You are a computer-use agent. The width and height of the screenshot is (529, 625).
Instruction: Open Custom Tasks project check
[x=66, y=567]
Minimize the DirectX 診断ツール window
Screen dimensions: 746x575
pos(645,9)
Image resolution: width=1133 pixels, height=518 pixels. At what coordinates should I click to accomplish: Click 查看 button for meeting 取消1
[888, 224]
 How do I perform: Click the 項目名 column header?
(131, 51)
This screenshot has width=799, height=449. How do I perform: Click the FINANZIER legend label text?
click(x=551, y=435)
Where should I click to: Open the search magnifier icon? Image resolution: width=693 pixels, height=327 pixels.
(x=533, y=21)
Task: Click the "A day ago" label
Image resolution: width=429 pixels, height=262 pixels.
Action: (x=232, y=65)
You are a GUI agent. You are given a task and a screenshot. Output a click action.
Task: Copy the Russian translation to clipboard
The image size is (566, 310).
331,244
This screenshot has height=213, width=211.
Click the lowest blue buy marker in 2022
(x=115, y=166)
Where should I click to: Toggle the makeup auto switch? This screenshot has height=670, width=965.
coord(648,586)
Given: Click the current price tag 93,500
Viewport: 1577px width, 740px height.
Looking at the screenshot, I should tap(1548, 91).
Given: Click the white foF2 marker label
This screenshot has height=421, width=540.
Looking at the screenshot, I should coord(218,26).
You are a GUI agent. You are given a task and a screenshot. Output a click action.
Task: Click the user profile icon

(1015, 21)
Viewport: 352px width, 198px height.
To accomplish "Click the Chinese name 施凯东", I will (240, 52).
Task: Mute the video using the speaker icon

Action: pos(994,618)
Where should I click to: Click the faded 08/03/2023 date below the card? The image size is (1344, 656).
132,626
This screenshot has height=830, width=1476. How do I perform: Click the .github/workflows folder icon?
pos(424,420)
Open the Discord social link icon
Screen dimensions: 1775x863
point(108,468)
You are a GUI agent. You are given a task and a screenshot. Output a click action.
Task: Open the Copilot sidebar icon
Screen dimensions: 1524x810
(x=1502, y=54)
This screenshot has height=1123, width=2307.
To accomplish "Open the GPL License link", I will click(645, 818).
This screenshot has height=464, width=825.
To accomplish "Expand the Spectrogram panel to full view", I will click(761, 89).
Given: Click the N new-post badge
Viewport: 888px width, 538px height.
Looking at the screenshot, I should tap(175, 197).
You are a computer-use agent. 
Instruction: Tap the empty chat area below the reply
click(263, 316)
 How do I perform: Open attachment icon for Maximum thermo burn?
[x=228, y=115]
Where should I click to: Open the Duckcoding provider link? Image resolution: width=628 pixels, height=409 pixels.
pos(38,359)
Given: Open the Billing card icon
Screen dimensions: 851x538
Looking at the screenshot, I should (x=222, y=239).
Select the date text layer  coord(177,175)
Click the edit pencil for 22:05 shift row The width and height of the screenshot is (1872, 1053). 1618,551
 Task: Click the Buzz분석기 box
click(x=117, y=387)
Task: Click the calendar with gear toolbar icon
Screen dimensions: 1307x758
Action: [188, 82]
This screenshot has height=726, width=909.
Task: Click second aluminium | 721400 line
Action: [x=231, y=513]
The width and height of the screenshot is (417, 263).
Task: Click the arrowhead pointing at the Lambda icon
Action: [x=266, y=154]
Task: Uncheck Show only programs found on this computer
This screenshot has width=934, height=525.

Work required => Copy out all the material above, swapping "Viewport" for "Canvas" everywhere it appears and leaving everything else the same.

Completed task =>
You are a computer-use agent. The width and height of the screenshot is (529, 625).
Instruction: Open Custom Tasks project check
[x=66, y=567]
Minimize the DirectX 診断ツール window
Screen dimensions: 746x575
pos(645,9)
Image resolution: width=1133 pixels, height=518 pixels. At what coordinates should I click to accomplish: Click 查看 button for meeting 取消1
[888, 224]
 How do I perform: Click the 項目名 column header?
(131, 51)
This screenshot has width=799, height=449. How do I perform: Click the FINANZIER legend label text?
click(x=551, y=435)
Where should I click to: Open the search magnifier icon? Image resolution: width=693 pixels, height=327 pixels.
(x=533, y=21)
Task: Click the "A day ago" label
Image resolution: width=429 pixels, height=262 pixels.
Action: (x=232, y=65)
You are a GUI agent. You are given a task and a screenshot. Output a click action.
Task: Copy the Russian translation to clipboard
The image size is (566, 310).
331,244
This screenshot has height=213, width=211.
Click the lowest blue buy marker in 2022
(x=115, y=166)
Where should I click to: Toggle the makeup auto switch? This screenshot has height=670, width=965.
coord(648,586)
Given: Click the current price tag 93,500
Canvas: 1577px width, 740px height.
Looking at the screenshot, I should tap(1548, 91).
Given: Click the white foF2 marker label
This screenshot has height=421, width=540.
Looking at the screenshot, I should coord(218,26).
You are a GUI agent. You are given a task and a screenshot. Output a click action.
Task: Click the user profile icon

(1015, 21)
Canvas: 352px width, 198px height.
To accomplish "Click the Chinese name 施凯东", I will (240, 52).
Task: Mute the video using the speaker icon

Action: pos(994,618)
Where should I click to: Click the faded 08/03/2023 date below the card? The image size is (1344, 656).
132,626
This screenshot has height=830, width=1476. How do I perform: Click the .github/workflows folder icon?
pos(424,420)
Open the Discord social link icon
Screen dimensions: 1775x863
point(108,468)
You are a GUI agent. You are given a task and a screenshot. Output a click action.
Task: Open the Copilot sidebar icon
Screen dimensions: 1524x810
(x=1502, y=54)
This screenshot has height=1123, width=2307.
To accomplish "Open the GPL License link", I will click(645, 818).
This screenshot has height=464, width=825.
To accomplish "Expand the Spectrogram panel to full view", I will click(761, 89).
Given: Click the N new-post badge
Canvas: 888px width, 538px height.
Looking at the screenshot, I should tap(175, 197).
You are a computer-use agent. 
Instruction: Tap the empty chat area below the reply
click(263, 316)
 How do I perform: Open attachment icon for Maximum thermo burn?
[x=228, y=115]
Where should I click to: Open the Duckcoding provider link? Image resolution: width=628 pixels, height=409 pixels.
pos(38,359)
Given: Open the Billing card icon
Screen dimensions: 851x538
Looking at the screenshot, I should (x=222, y=239).
Select the date text layer  coord(177,175)
Click the edit pencil for 22:05 shift row The width and height of the screenshot is (1872, 1053). 1618,551
 Task: Click the Buzz분석기 box
click(x=117, y=387)
Task: Click the calendar with gear toolbar icon
Screen dimensions: 1307x758
Action: [188, 82]
This screenshot has height=726, width=909.
Task: Click second aluminium | 721400 line
Action: [x=231, y=513]
The width and height of the screenshot is (417, 263).
Task: Click the arrowhead pointing at the Lambda icon
Action: [x=266, y=154]
Task: Uncheck Show only programs found on this computer
This screenshot has width=934, height=525.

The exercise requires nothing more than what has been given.